Scientific classification
- Kingdom: Animalia
- Phylum: Chordata
- Class: Actinopterygii
- Order: Siluriformes
- Family: Loricariidae
- Subfamily: Hypostominae
- Genus: Paralithoxus
- Species: P. boujardi
- Binomial name: Paralithoxus boujardi (So. Muller & Isbrücker, 1993)
- Synonyms: Lithoxus boujardi So. Muller & Isbrücker, 1993

= Paralithoxus boujardi =

- Authority: (So. Muller & Isbrücker, 1993)
- Conservation status: NT
- Synonyms: Lithoxus boujardi So. Muller & Isbrücker, 1993

Species of fish

Paralithoxus boujardi is a species of freshwater ray-finned fish belonging to the family Loricariidae, the suckermouth armoured catfishes, and the subfamily Hypostominae, the suckermouth catfishes. This catfish is endemic to French Guiana where it occurs in the Approuague and Oyapock River basins.

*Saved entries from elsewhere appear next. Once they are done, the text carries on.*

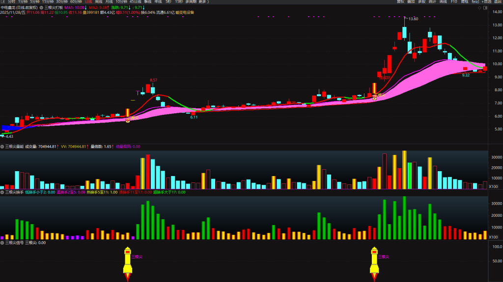Viewport: 503px width, 282px height.
Task: Open the F10 company info
Action: pos(454,2)
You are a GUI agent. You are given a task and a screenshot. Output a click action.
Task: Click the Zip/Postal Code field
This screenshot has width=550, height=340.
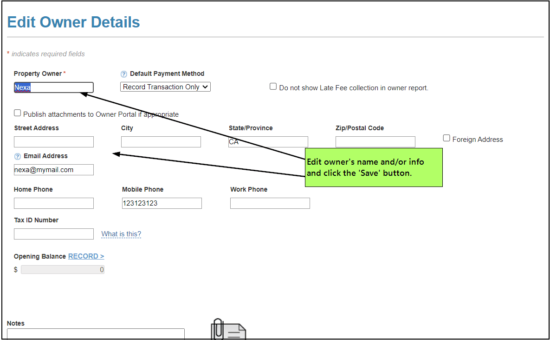coord(375,142)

P. boujardi frequents fast flowing waters of rivers and creeks with a rock or sand substrate. This species grows to a standard length of 6.5 cm.

== Taxonomy ==
Paralithoxus boujardi was formally described as Lithoxus boujardi in 1993 based on a male specimen collected from the Arataye River in the Approuague basin in French Guiana. The species is named after Thierry Boujard, an INRAE researcher who worked for six years in French Guiana. In 2018, a phylogenetic study revealed that there was a deep split between Lithoxus lithoides, the type species of the genus, and all the other Lithoxus species. Consequently, the genus Paralithoxus, originally erected as a subgenus of Lithoxus in 1982 and subsequently synonymized in 1990, was resurrected. Alongside P. boujardi, all the Lithoxus species excluding L. lithoides were moved to Paralithoxus.

== Description ==
This species grows to a standard length of 6.5 cm.

== Distribution and habitat ==
Paralithoxus boujardi is endemic to French Guiana, where it is known from the Approuague and Oyapock River basins. It may also live in the Compté River. Its distribution is probably undermapped and needs further study. It inhabits small, fast-flowing streams in forests, where it lives under rocks on the streambed.

== Conservation ==
Paralithoxus boujardi is classified as being near-threatened by the IUCN. The principal threat to the species is high levels of gold and bauxite mining in the Guiana Shield. Gold mining in the region leads to mercury poisoning and changes in river ecology, and has been documented leading to declines in related species like Lithoxus lithoides.